Focused on information gleaned between 2015 and 2019 from 761 householders who applied for Tipperary Energy Agency’s SuperHomes scheme, the analysis shows homeowners’ “real desire to radically improve their homes’ energy efficiency and to adopt renewable energy.”

Paul Kenny, CEO of the Tipperary Energy Agency, commented on the findings: “The number of people who wish to do this renovation is clearly evidenced from this report.

“But their dream of a comfortable, affordable and green home can’t come true due to the lack of approved financial institutions offering low-interest finance, the stop start nature of the grant aid, and confused and unclear information.”

Half of all applicants said the high up-front cost of the energy retrofit (typically between €30,000 and €80,000), was the main barrier to going ahead with improving their home.

The second biggest barrier to uptake of deep retrofits was poor information, with homeowners confused about the process of retrofitting and the best technologies.

The main reasons why people said they wanted to go ahead with a deep retrofit were comfort – a warm, well-ventilated home, and the financial savings that having an energy efficient home would bring.

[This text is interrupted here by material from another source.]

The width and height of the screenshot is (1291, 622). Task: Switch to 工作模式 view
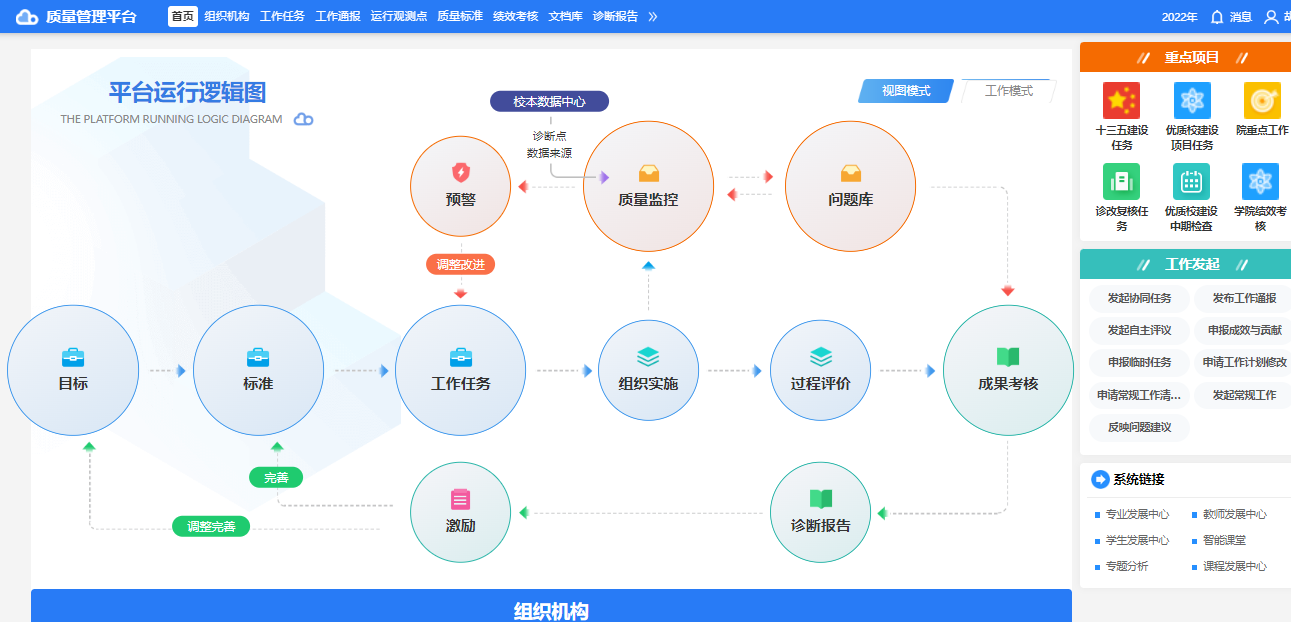pos(1008,91)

AIB green mortgage is a good example of the kind of financing which could help increase retrofitting.

It offers a 2.45% fixed rate for all A1 to B3 energy rated homes.

Mr Kenny commented on this: “When you consider the energy savings that come from retrofitting, and interest savings over a long time you may find that the retrofit won’t cost you any money.”

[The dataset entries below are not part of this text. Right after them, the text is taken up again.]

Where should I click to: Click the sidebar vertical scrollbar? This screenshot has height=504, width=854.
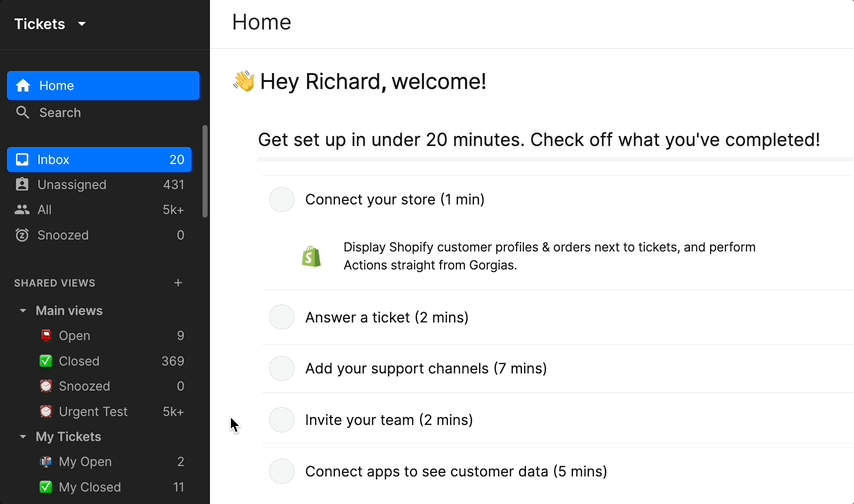click(x=205, y=171)
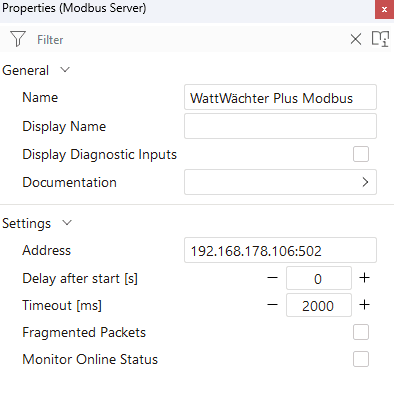Click the Delay after start value field

click(x=319, y=278)
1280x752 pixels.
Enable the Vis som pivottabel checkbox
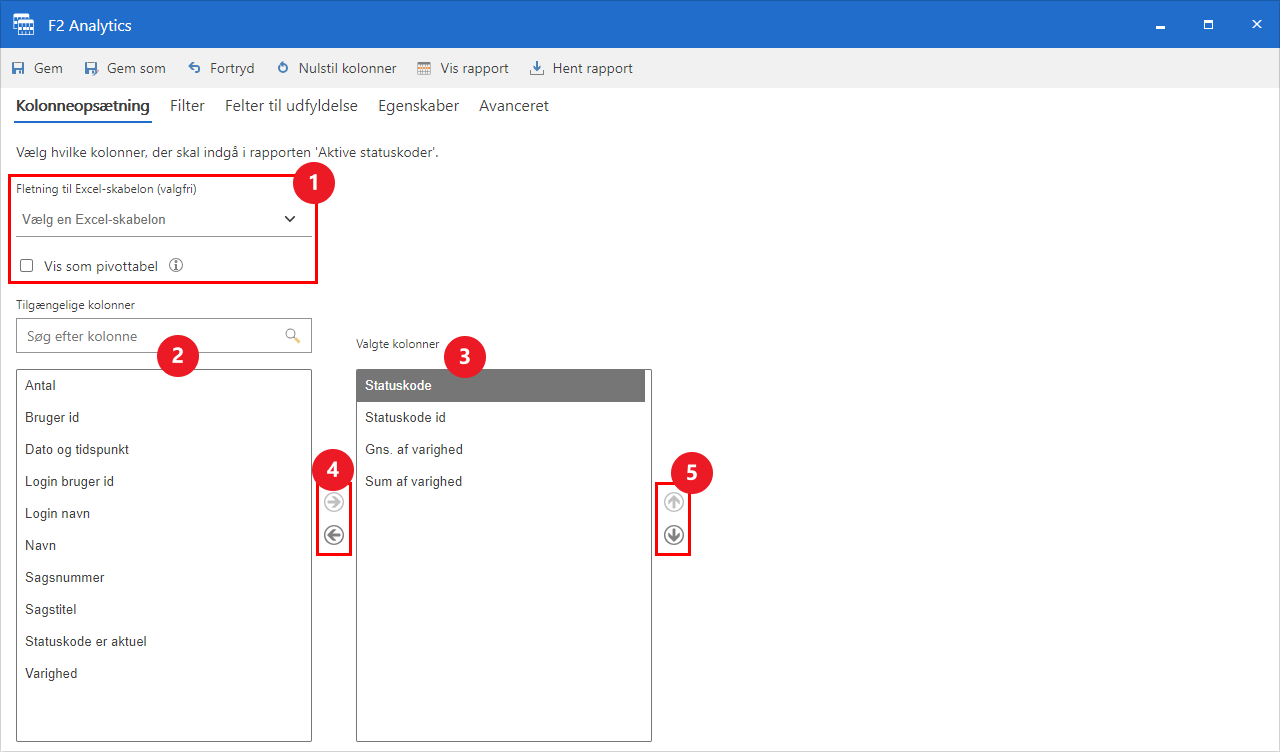pyautogui.click(x=27, y=266)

Tipperary Energy Agency announced last week that it has secured significant EU funding to further the development of its domestic retrofit programme, SuperHomes.

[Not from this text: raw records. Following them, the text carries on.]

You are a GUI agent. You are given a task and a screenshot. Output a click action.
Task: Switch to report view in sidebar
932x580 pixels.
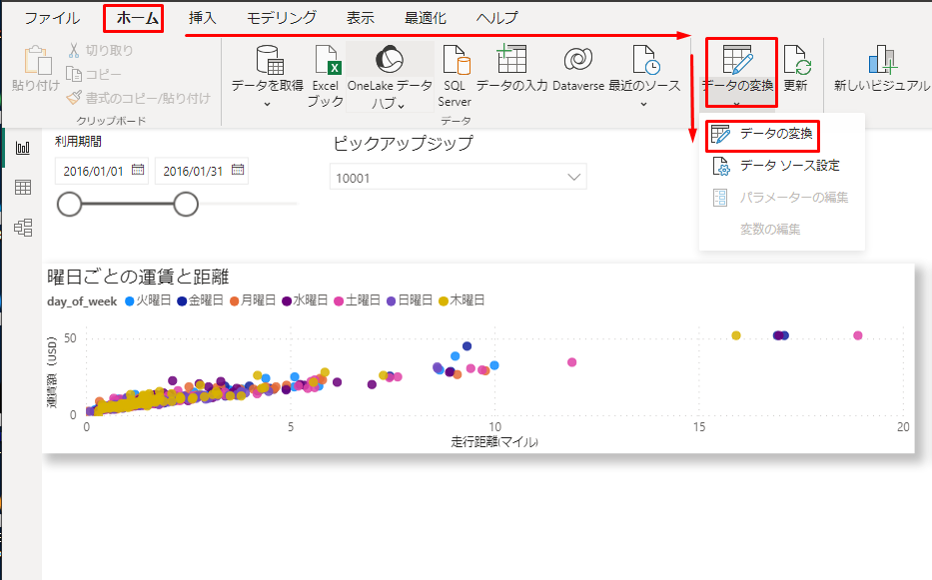coord(22,147)
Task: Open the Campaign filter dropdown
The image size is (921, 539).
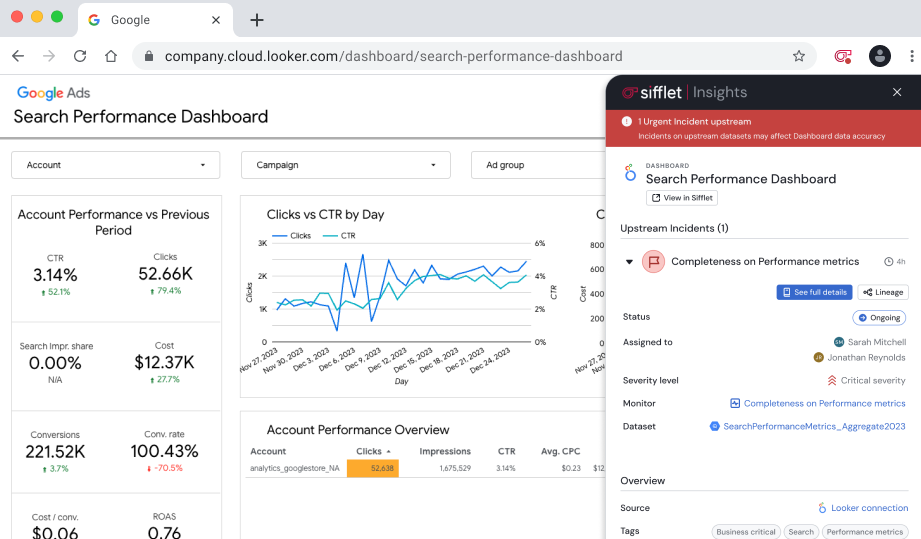Action: (345, 165)
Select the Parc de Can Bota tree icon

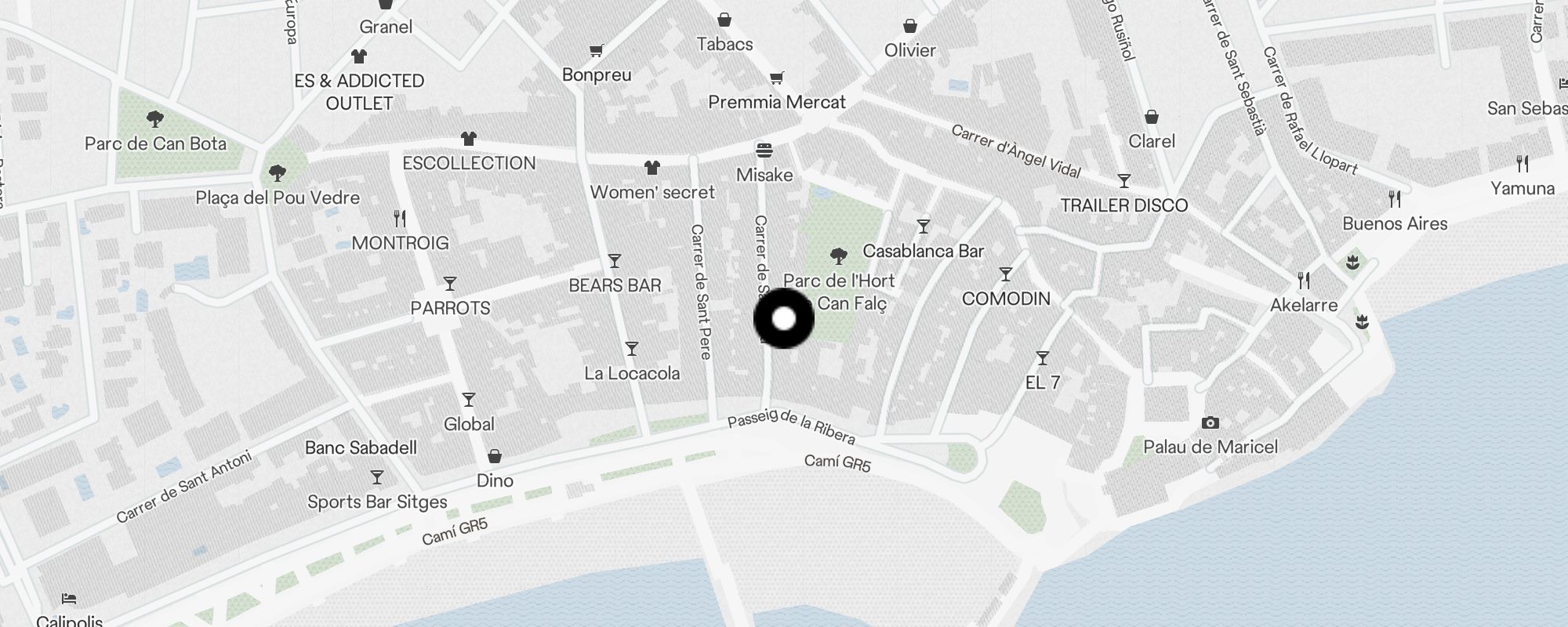155,119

The SuperHomes 2030 Project, which is supported by the EU Horizon 2020 programme will run for three years.

The other project partners are Electricity Supply Board, Limerick Institute of Technology, Sustainability Works and The European Heat Pump Association, who will all come together to address the main challenges of scaling up domestic deep retrofit in Ireland.

One of the other barriers to retrofitting mentioned by the Agency’s SuperHomes clients was concern about the technicalities of whether it could be done in their house.

Mr Kenny continued: “There are no technical issues that can’t be solved. The solutions can sometimes be cost-prohibitive.

“Likewise when it comes to concerns about time and lifestyle disruption, this can be minimised by having a well organised contractor, in particular for the works inside the house.”